By July, 2008, the Zooites had found enough of these galaxies they were now calling Green Peas – their slogan, Give Peas a Chance! – that astronomers were getting seriously interested. So astronomers did what they always do with a new project, they gave it to a graduate student, this one named Carie. Carie asked the Zooites to do a systematic search for very green, compact galaxies with a big bright OIII line in the r-band of the spectrum – mind you, Carie’s talking to housewives here but the housewives have, after time on Galaxy Zoo, given themselves a serious astronomical education and are expert with OIII lines. When they’d found 251 Green Peas, Carie and others published a scientific paper: Peas were a hundredth the size of the Milky Way — a normal galaxy — and forming stars ten times faster.

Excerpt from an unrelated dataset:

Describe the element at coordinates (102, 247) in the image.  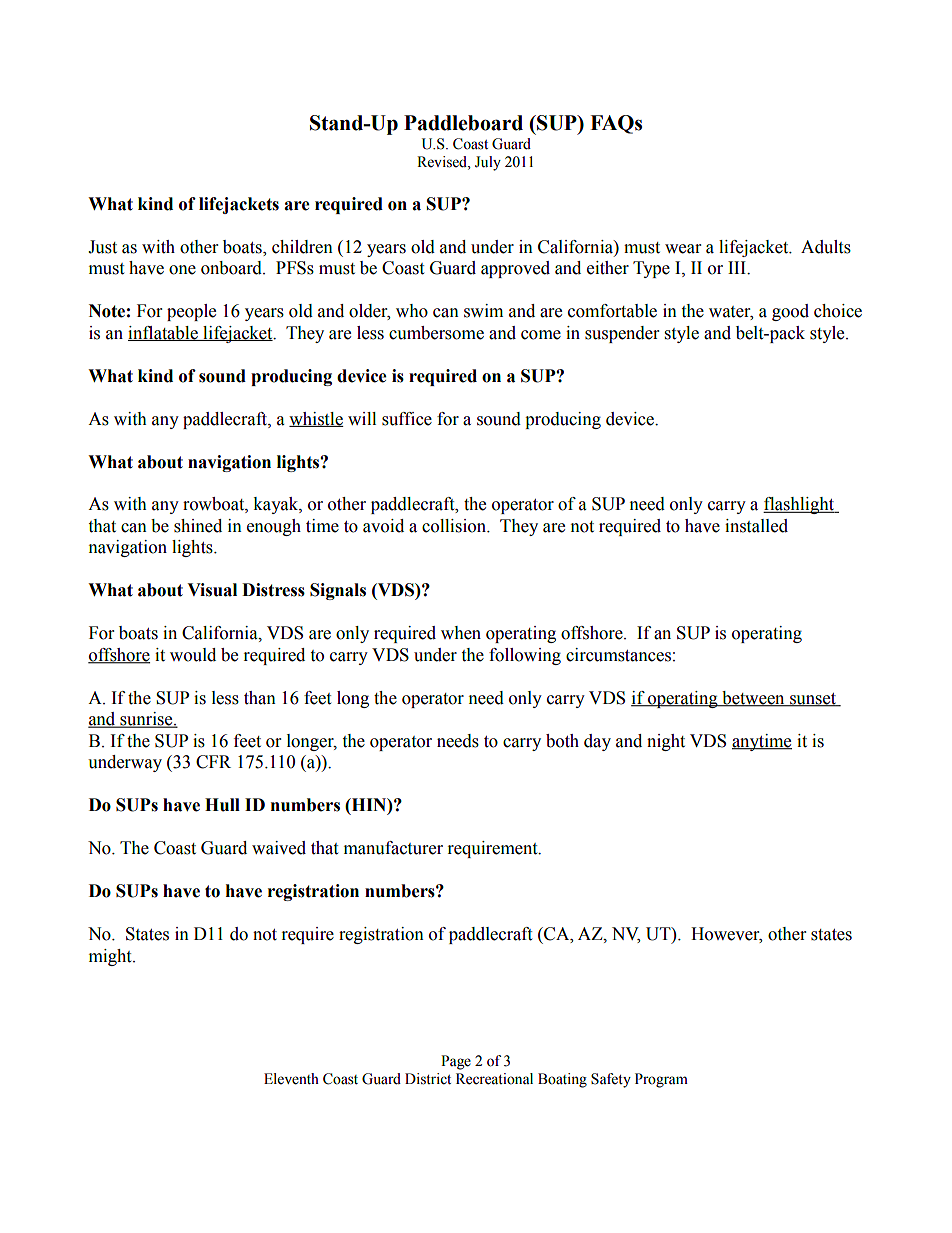
I see `Just` at that location.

Then some other astronomers got interested in the Peas – Green Peas is now the official astronomical name – and found they were metal-poor, meaning that they’re made only of the two elements the universe began with, hydrogen and helium. That’s odd because normal galaxies at the Peas’ distances are full of elements like carbon and iron and nickel that were made in stars as the universe got older. So Carie got time on a giant radio telescope to look at the Peas in more detail, because she thinks the Green Peas look like some of the first galaxies formed, very far away, very far back when the universe was still young. These baby galaxies, called Lyman Break Galaxies, are effectively too far away to study. Carie thinks studying the Green Peas might help understand the Lyman Breaks and therefore the history of the universe. She explained all this in a blog to the Zooites. Zooite Rick wrote back, “Beyond awesome! Best of luck!”
Amazing how astronomy gets done these days, and by whom.